But, about 20 minutes after we left, a group of three ticket checkers came through the cabin and, upon inspecting my ticket, excitedly expressed that something was not right. It turned out that I was on the train to Tashkent, Uzbekistan - not Taraz.

Dusty road in Taraz similar, but not identical, to my walk of shame after getting kicked off the train to Tashkent. 

I was very frustrated. How could three people all have pointed me to the wrong train? Why was the ticket steward who let me on the train and was part of the group informing me that I was bound for Tashkent not fessing up and apologizing? Of course, he left me out to dry as the dumb American. I can't imagine the consequences of me showing up at the Uzbekistan border without a visa and unable to explain myself.

I got out at the next train stop after spending fivec minutes as the center of attention in the carriage. I hopped off the train and followed a dusty road across the Steppe to a main highway about half a mile from the train station. Luckily, I was able to flag down a bus going to Shymkent within a few minutes. In Shymkent, I found a bus that got me to Taraz faster and cheaper than the train, but the driver played was playing bad, loud dance music at full blast the whole ride. It made me miss my train to Uzbekistan.
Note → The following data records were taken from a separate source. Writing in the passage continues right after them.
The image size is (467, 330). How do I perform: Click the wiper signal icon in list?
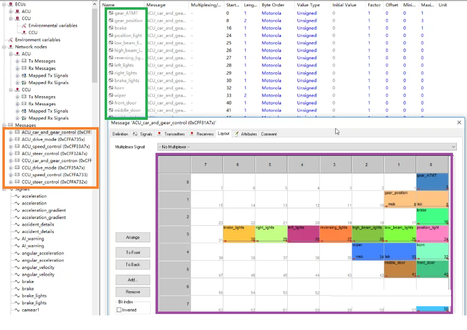pyautogui.click(x=111, y=96)
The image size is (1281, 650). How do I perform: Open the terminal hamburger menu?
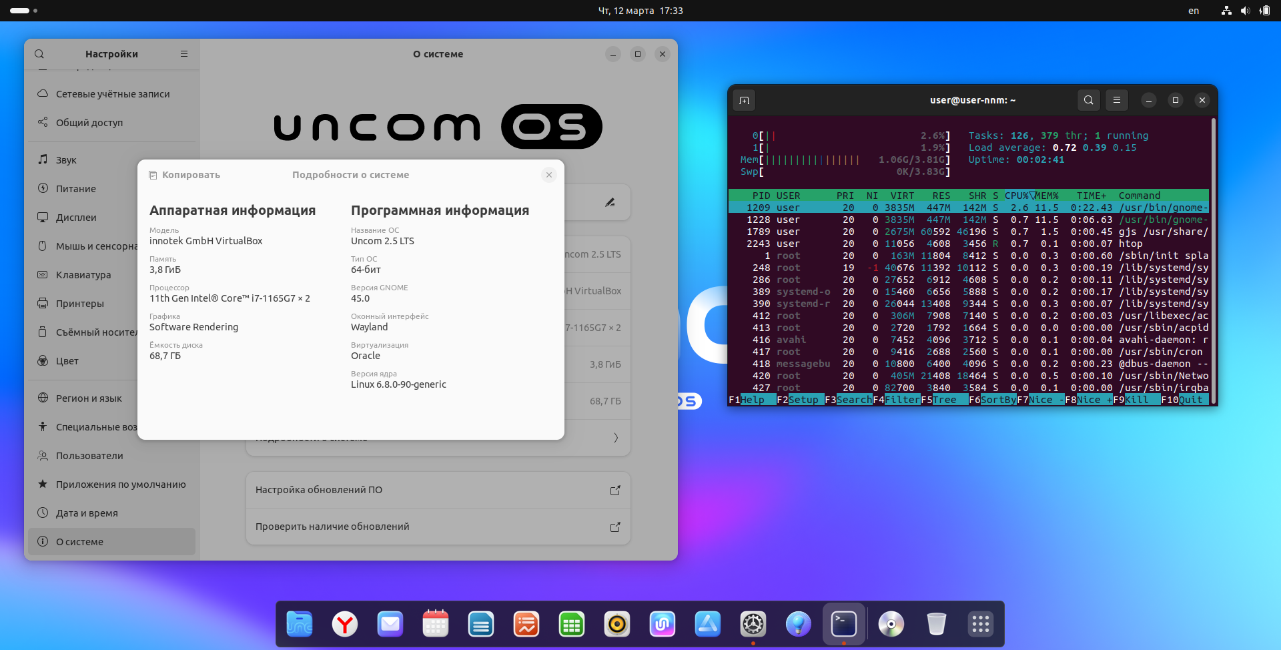[x=1116, y=100]
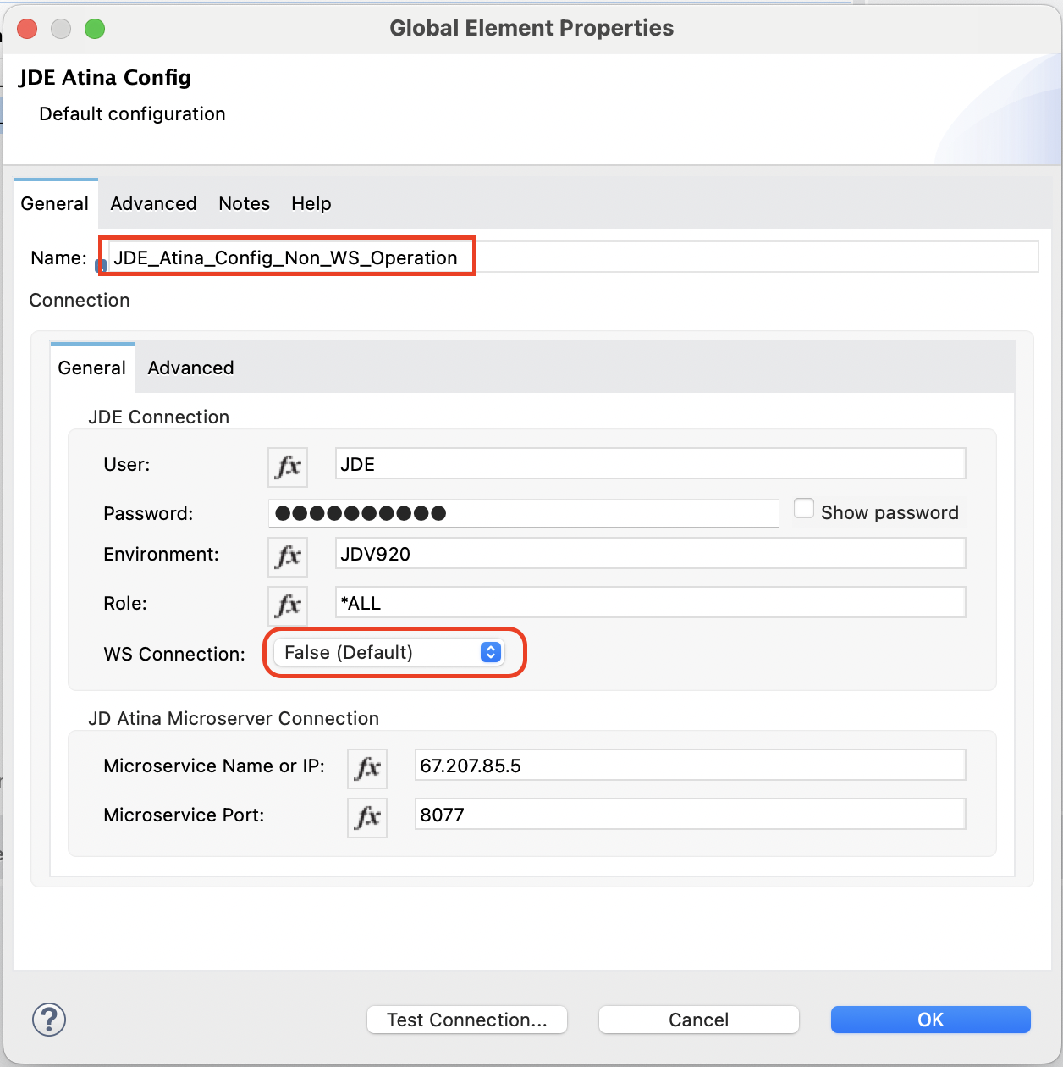
Task: Enable fx expression for Microservice Name or IP
Action: (x=367, y=768)
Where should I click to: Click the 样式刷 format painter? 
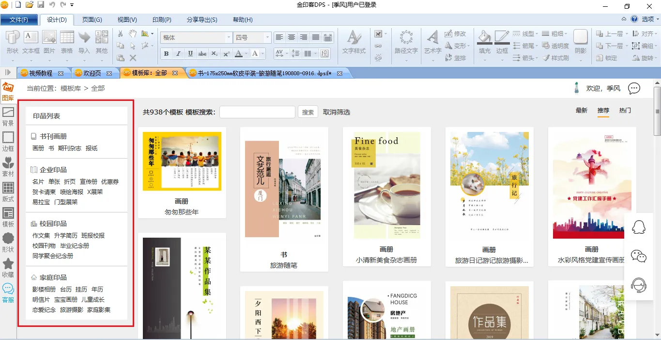(555, 58)
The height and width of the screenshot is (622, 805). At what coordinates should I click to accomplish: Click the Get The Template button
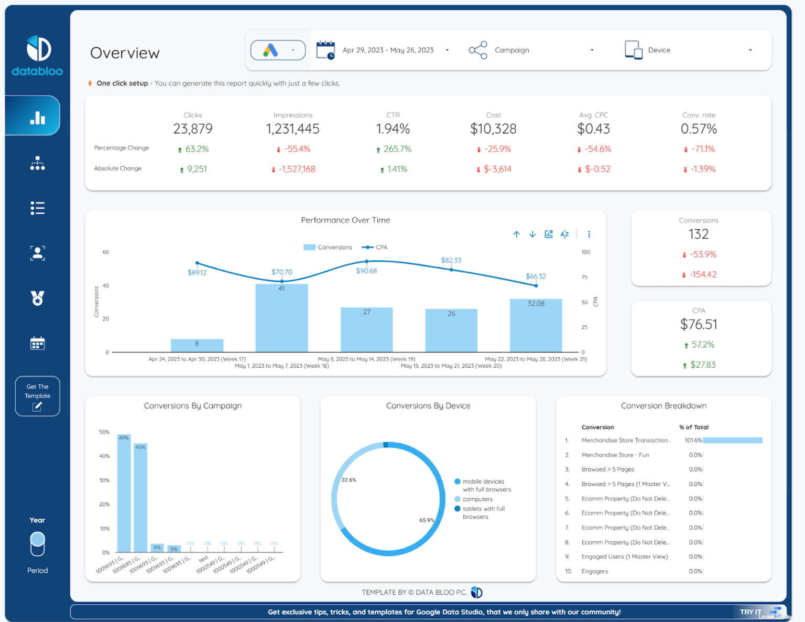coord(37,396)
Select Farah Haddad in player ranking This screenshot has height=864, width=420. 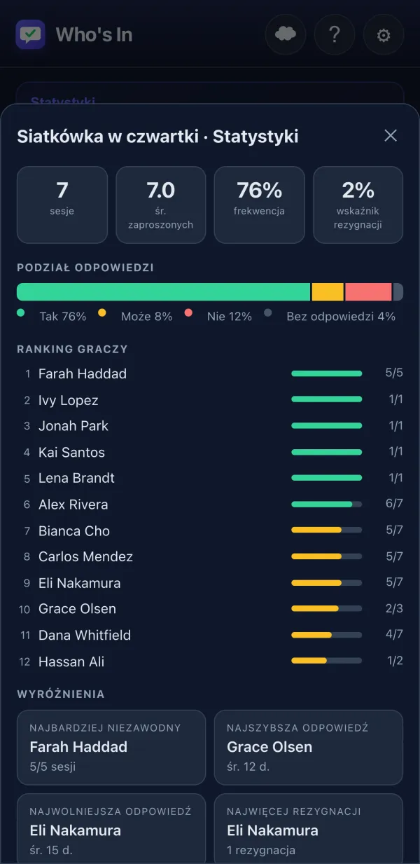[210, 373]
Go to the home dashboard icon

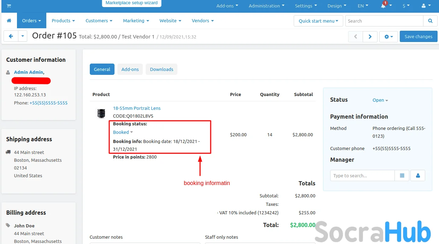pos(9,21)
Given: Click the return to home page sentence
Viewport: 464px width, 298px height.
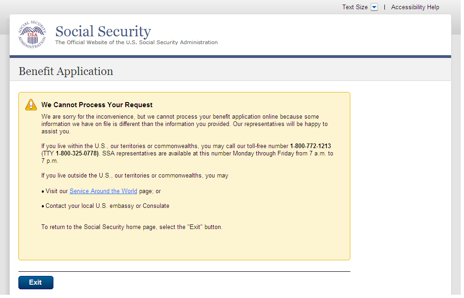Looking at the screenshot, I should [x=132, y=227].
A few days later, now set and determined to have a proper train ride across the Kazakh steppe, I boarded the train in Taraz bound for Kazakhstan's largest city, Almaty. I checked FOUR times to make sure that this train (at the time, the only train in the station) was in fact going to Almaty. The "Almaty" sign in the window, the confirmations of several stewards and the people I shared my cabin with all confirmed that I was, in fact, on the right train.

But that didn't stop me from having further adventures on the Kazakhstan rail network.

I shared my cabin with an Uzbek man headed ultimately for St. Petersburg, Russia and an older couple who were going to a spa for a week long vacation. The woman took interest in me and, as she spoke a little English, served as my spokesperson for the trip. At one point, she pulled out her cell phone and made a call. She spoke in Kazakh for a few minutes before handing me the phone. Her daughter was on the line and had all sorts of questions for me about the US and what I was doing in Kazakhstan. Moments after I took the phone, her parents exited the cabin, leaving me alone with the Uzbek (now drunk and passed out on the bed above me) and their young, very much SINGLE daughter.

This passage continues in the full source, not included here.